Where murders go unsolved
Police, prosecutors have trouble solving homicide cases in northeast section of OKC
Ten of Oklahoma City’s 78 homicide victims last year were killed in a northeast section of the city where a recent analysis by The
Oklahoman found that their deaths are more likely to go unsolved.
The 10 homicides occurred in an 8.5 squaremile section of the city that is bounded by North Lincoln Boulevard and Interstate 35 and NE 10 and NE 36, an area that is predominantly black and home to some of the state’s poorest residents.
Eight of the victims were black. One was white and one was Native American. Two were female and eight
were male. The victims ranged in age from 18 days old to 52 years old.
So far, prosecutors have filed murder charges against suspects in six of the 10 killings and declined to file charges in another. As of Thursday afternoon, no one had been arrested in the other three cases.
An Oklahoman analysis published in July 2016 found that more than one out of every 10 unsolved homicides that happened between Jan. 1, 2008 and June 30, 2015 occurred in that small section of northeast Oklahoma City.

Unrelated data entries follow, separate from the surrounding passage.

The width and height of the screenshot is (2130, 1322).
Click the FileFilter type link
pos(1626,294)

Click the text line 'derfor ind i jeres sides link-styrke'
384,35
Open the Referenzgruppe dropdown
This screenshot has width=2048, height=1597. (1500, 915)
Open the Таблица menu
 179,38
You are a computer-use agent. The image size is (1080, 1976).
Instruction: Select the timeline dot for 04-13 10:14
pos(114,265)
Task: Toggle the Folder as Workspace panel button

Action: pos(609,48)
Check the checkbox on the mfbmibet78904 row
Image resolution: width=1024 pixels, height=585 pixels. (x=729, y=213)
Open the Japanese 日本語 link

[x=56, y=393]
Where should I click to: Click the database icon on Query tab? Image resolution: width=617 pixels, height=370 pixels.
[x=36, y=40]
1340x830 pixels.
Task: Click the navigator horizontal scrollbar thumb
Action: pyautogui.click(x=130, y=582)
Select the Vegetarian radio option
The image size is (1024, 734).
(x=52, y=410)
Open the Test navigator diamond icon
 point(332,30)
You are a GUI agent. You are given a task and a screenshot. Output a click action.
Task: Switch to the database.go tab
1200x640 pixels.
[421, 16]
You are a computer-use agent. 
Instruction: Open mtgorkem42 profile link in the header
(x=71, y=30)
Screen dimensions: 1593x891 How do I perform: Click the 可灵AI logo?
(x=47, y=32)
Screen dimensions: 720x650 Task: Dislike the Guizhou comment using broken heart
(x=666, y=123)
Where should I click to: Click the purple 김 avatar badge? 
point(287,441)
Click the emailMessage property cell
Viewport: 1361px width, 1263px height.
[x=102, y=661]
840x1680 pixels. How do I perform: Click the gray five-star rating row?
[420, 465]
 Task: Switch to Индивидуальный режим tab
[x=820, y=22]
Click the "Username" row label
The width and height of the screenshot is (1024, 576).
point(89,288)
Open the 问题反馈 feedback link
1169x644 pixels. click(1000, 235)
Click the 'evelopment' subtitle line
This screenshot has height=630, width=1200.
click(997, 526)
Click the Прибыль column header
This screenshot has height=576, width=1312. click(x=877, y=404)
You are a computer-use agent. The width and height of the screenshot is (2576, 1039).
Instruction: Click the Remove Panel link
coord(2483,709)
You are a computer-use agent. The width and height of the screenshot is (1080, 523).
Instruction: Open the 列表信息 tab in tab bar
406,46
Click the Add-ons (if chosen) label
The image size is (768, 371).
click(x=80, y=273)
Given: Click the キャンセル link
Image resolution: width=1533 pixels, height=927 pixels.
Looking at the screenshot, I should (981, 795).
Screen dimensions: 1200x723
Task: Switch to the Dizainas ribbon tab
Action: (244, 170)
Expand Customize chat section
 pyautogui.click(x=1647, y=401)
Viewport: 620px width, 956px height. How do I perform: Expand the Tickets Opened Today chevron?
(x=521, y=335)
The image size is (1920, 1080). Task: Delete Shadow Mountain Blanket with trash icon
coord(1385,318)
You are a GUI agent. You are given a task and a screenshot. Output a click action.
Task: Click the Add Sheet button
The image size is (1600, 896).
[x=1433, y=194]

For purposes of the analysis, unsolved homicides were considered homicides in which no one went to prison for the killing. That could be for a variety of reasons, including police never arrested a suspect, or police identified a suspect but prosecutors declined to file charges, or prosecutors filed charges but later requested they be dismissed, or the suspect won acquittal.
During the time period examined for the analysis, 46 people were killed in that section of northeast Oklahoma City, not including cases in which police shot and killed a suspect, murder-suicides, cases of self-defense, accidental deaths and one case that was still pending in court.
Thirty-one of those 46 cases, about two thirds, failed to result in a conviction, which was about 20 percentage points higher than the rate at which potentially prosecutable homicides went unsolved citywide, according to the analysis. In 20 of the cases, police never arrested a suspect.
Police and prosecutors cited a number of challenges with solving homicide cases, including witnesses who are unwilling or afraid to cooperate with investigators because of a fear of retaliation — a “don’t snitch” culture — or a distrust for law enforcement.